▶ About this task: Reproduce the full set of records verbatim.

▶ Task material:

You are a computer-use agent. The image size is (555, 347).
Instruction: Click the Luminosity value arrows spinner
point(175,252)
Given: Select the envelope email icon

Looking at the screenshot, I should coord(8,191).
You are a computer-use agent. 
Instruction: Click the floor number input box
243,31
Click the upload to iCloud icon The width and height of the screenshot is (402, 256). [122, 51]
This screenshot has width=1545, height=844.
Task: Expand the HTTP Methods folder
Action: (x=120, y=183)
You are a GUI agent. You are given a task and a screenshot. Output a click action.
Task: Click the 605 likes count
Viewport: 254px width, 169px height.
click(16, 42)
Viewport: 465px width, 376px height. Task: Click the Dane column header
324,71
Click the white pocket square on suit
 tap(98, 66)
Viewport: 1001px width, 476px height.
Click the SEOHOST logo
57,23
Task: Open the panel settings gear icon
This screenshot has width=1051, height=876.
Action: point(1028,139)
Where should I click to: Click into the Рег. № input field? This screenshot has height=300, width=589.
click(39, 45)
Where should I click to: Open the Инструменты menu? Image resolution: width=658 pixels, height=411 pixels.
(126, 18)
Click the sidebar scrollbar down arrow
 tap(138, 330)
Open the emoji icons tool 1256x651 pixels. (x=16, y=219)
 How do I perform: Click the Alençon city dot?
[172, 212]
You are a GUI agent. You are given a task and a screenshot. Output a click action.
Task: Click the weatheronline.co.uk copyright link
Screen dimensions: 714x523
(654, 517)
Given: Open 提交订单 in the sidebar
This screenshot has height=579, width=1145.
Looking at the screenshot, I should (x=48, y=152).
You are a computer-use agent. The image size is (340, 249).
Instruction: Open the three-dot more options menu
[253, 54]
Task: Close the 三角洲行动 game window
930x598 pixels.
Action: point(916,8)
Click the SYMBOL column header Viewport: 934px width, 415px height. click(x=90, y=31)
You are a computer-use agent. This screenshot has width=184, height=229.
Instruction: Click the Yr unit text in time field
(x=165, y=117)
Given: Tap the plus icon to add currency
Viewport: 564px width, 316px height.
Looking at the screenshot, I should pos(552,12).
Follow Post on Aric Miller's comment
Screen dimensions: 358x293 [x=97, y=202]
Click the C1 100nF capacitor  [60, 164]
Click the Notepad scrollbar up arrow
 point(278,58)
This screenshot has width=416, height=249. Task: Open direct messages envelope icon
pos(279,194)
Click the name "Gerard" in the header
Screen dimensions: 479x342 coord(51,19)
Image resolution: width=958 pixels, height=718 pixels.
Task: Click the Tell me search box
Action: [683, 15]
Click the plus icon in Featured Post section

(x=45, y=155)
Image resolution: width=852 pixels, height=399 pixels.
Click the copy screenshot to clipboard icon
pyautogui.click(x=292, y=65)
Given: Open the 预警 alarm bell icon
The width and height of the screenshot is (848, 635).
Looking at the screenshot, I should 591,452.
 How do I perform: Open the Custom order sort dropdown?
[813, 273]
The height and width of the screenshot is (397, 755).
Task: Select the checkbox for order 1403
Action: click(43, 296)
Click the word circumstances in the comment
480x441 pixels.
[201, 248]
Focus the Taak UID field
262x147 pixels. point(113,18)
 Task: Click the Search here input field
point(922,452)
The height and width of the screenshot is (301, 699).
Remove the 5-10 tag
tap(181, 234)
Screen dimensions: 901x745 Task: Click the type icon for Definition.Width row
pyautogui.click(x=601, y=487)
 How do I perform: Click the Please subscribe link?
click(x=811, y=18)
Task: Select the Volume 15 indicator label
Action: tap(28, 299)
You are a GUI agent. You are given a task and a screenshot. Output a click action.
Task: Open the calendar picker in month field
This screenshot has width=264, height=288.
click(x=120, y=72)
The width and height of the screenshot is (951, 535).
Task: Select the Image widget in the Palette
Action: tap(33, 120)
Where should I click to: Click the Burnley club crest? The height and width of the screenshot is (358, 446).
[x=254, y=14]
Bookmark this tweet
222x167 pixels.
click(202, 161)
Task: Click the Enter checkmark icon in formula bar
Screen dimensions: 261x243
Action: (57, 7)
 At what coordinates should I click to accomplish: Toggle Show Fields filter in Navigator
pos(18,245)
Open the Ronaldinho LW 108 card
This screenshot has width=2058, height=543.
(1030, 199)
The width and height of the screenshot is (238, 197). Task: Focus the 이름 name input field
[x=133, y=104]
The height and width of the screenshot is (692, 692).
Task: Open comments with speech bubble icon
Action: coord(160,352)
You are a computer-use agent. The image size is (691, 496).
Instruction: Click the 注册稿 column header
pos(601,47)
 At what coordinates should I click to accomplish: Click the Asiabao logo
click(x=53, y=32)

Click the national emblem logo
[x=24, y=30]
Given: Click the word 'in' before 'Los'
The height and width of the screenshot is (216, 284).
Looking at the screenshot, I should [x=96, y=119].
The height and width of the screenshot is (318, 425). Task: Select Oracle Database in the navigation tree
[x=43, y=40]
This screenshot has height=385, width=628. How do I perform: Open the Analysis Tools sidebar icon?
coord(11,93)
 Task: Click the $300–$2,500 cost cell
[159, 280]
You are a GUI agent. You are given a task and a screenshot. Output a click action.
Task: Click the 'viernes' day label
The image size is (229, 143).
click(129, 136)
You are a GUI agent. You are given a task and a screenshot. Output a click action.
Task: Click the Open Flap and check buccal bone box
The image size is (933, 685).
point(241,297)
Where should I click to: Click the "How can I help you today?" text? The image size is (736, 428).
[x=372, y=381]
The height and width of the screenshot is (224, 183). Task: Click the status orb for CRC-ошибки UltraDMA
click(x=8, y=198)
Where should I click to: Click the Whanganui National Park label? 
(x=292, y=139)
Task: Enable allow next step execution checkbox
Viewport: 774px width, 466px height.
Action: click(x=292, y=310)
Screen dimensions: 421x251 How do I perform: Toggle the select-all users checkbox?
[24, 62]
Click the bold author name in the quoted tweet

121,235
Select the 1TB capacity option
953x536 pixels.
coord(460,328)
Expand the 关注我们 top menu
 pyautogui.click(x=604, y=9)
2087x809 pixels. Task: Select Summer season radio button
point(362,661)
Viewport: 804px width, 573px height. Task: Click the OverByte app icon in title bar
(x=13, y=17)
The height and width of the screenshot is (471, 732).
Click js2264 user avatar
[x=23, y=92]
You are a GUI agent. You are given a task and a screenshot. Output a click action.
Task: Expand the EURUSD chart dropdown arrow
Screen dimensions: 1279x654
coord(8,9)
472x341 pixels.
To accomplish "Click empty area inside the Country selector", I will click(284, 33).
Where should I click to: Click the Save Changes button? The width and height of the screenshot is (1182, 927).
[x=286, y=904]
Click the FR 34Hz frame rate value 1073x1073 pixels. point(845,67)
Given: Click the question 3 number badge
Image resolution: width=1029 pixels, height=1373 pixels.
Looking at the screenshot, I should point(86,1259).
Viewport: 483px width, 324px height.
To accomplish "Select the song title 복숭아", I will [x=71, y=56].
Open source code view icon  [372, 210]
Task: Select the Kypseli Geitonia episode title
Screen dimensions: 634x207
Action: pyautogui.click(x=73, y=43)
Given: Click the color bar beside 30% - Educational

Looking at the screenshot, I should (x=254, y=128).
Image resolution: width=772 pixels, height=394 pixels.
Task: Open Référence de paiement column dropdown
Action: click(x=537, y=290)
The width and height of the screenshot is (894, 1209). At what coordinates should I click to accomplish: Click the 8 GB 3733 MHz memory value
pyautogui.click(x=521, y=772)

▶ Reply:
You are a computer-use agent. The image size is (555, 347).
Instruction: Click the Luminosity value arrows spinner
point(175,252)
Given: Select the envelope email icon

Looking at the screenshot, I should coord(8,191).
You are a computer-use agent. 
Instruction: Click the floor number input box
243,31
Click the upload to iCloud icon The width and height of the screenshot is (402, 256). [122, 51]
This screenshot has width=1545, height=844.
Task: Expand the HTTP Methods folder
Action: (x=120, y=183)
You are a GUI agent. You are given a task and a screenshot. Output a click action.
Task: Click the 605 likes count
Viewport: 254px width, 169px height.
click(16, 42)
Viewport: 465px width, 376px height. Task: Click the Dane column header
324,71
Click the white pocket square on suit
 tap(98, 66)
Viewport: 1001px width, 476px height.
Click the SEOHOST logo
57,23
Task: Open the panel settings gear icon
This screenshot has width=1051, height=876.
Action: point(1028,139)
Where should I click to: Click into the Рег. № input field? This screenshot has height=300, width=589.
click(39, 45)
Where should I click to: Open the Инструменты menu? Image resolution: width=658 pixels, height=411 pixels.
(126, 18)
Click the sidebar scrollbar down arrow
 tap(138, 330)
Open the emoji icons tool 1256x651 pixels. (x=16, y=219)
 How do I perform: Click the Alençon city dot?
[172, 212]
You are a GUI agent. You are given a task and a screenshot. Output a click action.
Task: Click the weatheronline.co.uk copyright link
Screen dimensions: 714x523
(654, 517)
Given: Open 提交订单 in the sidebar
This screenshot has height=579, width=1145.
Looking at the screenshot, I should (x=48, y=152).
You are a computer-use agent. The image size is (340, 249).
Instruction: Open the three-dot more options menu
[253, 54]
Task: Close the 三角洲行动 game window
930x598 pixels.
Action: point(916,8)
Click the SYMBOL column header Viewport: 934px width, 415px height. click(x=90, y=31)
You are a computer-use agent. This screenshot has width=184, height=229.
Instruction: Click the Yr unit text in time field
(x=165, y=117)
Given: Tap the plus icon to add currency
Viewport: 564px width, 316px height.
Looking at the screenshot, I should pos(552,12).
Follow Post on Aric Miller's comment
Screen dimensions: 358x293 [x=97, y=202]
Click the C1 100nF capacitor  [60, 164]
Click the Notepad scrollbar up arrow
 point(278,58)
This screenshot has width=416, height=249. Task: Open direct messages envelope icon
pos(279,194)
Click the name "Gerard" in the header
Screen dimensions: 479x342 coord(51,19)
Image resolution: width=958 pixels, height=718 pixels.
Task: Click the Tell me search box
Action: [683, 15]
Click the plus icon in Featured Post section

(x=45, y=155)
Image resolution: width=852 pixels, height=399 pixels.
Click the copy screenshot to clipboard icon
pyautogui.click(x=292, y=65)
Given: Open the 预警 alarm bell icon
The width and height of the screenshot is (848, 635).
Looking at the screenshot, I should 591,452.
 How do I perform: Open the Custom order sort dropdown?
[813, 273]
The height and width of the screenshot is (397, 755).
Task: Select the checkbox for order 1403
Action: click(43, 296)
Click the word circumstances in the comment
480x441 pixels.
[201, 248]
Focus the Taak UID field
262x147 pixels. point(113,18)
 Task: Click the Search here input field
point(922,452)
The height and width of the screenshot is (301, 699).
Remove the 5-10 tag
tap(181, 234)
Screen dimensions: 901x745 Task: Click the type icon for Definition.Width row
pyautogui.click(x=601, y=487)
 How do I perform: Click the Please subscribe link?
click(x=811, y=18)
Task: Select the Volume 15 indicator label
Action: tap(28, 299)
You are a GUI agent. You are given a task and a screenshot. Output a click action.
Task: Open the calendar picker in month field
This screenshot has width=264, height=288.
click(x=120, y=72)
The width and height of the screenshot is (951, 535).
Task: Select the Image widget in the Palette
Action: tap(33, 120)
Where should I click to: Click the Burnley club crest? The height and width of the screenshot is (358, 446).
[x=254, y=14]
Bookmark this tweet
222x167 pixels.
click(202, 161)
Task: Click the Enter checkmark icon in formula bar
Screen dimensions: 261x243
Action: (57, 7)
 At what coordinates should I click to accomplish: Toggle Show Fields filter in Navigator
pos(18,245)
Open the Ronaldinho LW 108 card
This screenshot has width=2058, height=543.
(1030, 199)
The width and height of the screenshot is (238, 197). Task: Focus the 이름 name input field
[x=133, y=104]
The height and width of the screenshot is (692, 692).
Task: Open comments with speech bubble icon
Action: coord(160,352)
You are a computer-use agent. The image size is (691, 496).
Instruction: Click the 注册稿 column header
pos(601,47)
 At what coordinates should I click to accomplish: Click the Asiabao logo
click(x=53, y=32)

Click the national emblem logo
[x=24, y=30]
Given: Click the word 'in' before 'Los'
The height and width of the screenshot is (216, 284).
Looking at the screenshot, I should [x=96, y=119].
The height and width of the screenshot is (318, 425). Task: Select Oracle Database in the navigation tree
[x=43, y=40]
This screenshot has height=385, width=628. How do I perform: Open the Analysis Tools sidebar icon?
coord(11,93)
 Task: Click the $300–$2,500 cost cell
[159, 280]
You are a GUI agent. You are given a task and a screenshot. Output a click action.
Task: Click the 'viernes' day label
The image size is (229, 143).
click(129, 136)
You are a GUI agent. You are given a task and a screenshot. Output a click action.
Task: Click the Open Flap and check buccal bone box
The image size is (933, 685).
point(241,297)
Where should I click to: Click the "How can I help you today?" text? The image size is (736, 428).
[x=372, y=381]
The height and width of the screenshot is (224, 183). Task: Click the status orb for CRC-ошибки UltraDMA
click(x=8, y=198)
Where should I click to: Click the Whanganui National Park label? 
(x=292, y=139)
Task: Enable allow next step execution checkbox
Viewport: 774px width, 466px height.
Action: click(x=292, y=310)
Screen dimensions: 421x251 How do I perform: Toggle the select-all users checkbox?
[24, 62]
Click the bold author name in the quoted tweet

121,235
Select the 1TB capacity option
953x536 pixels.
coord(460,328)
Expand the 关注我们 top menu
 pyautogui.click(x=604, y=9)
2087x809 pixels. Task: Select Summer season radio button
point(362,661)
Viewport: 804px width, 573px height. Task: Click the OverByte app icon in title bar
(x=13, y=17)
The height and width of the screenshot is (471, 732).
Click js2264 user avatar
[x=23, y=92]
You are a GUI agent. You are given a task and a screenshot. Output a click action.
Task: Expand the EURUSD chart dropdown arrow
Screen dimensions: 1279x654
coord(8,9)
472x341 pixels.
To accomplish "Click empty area inside the Country selector", I will click(284, 33).
Where should I click to: Click the Save Changes button? The width and height of the screenshot is (1182, 927).
[x=286, y=904]
Click the FR 34Hz frame rate value 1073x1073 pixels. point(845,67)
Given: Click the question 3 number badge
Image resolution: width=1029 pixels, height=1373 pixels.
Looking at the screenshot, I should point(86,1259).
Viewport: 483px width, 324px height.
To accomplish "Select the song title 복숭아", I will [x=71, y=56].
Open source code view icon  [372, 210]
Task: Select the Kypseli Geitonia episode title
Screen dimensions: 634x207
Action: pyautogui.click(x=73, y=43)
Given: Click the color bar beside 30% - Educational

Looking at the screenshot, I should (x=254, y=128).
Image resolution: width=772 pixels, height=394 pixels.
Task: Open Référence de paiement column dropdown
Action: click(x=537, y=290)
The width and height of the screenshot is (894, 1209). At what coordinates should I click to accomplish: Click the 8 GB 3733 MHz memory value
pyautogui.click(x=521, y=772)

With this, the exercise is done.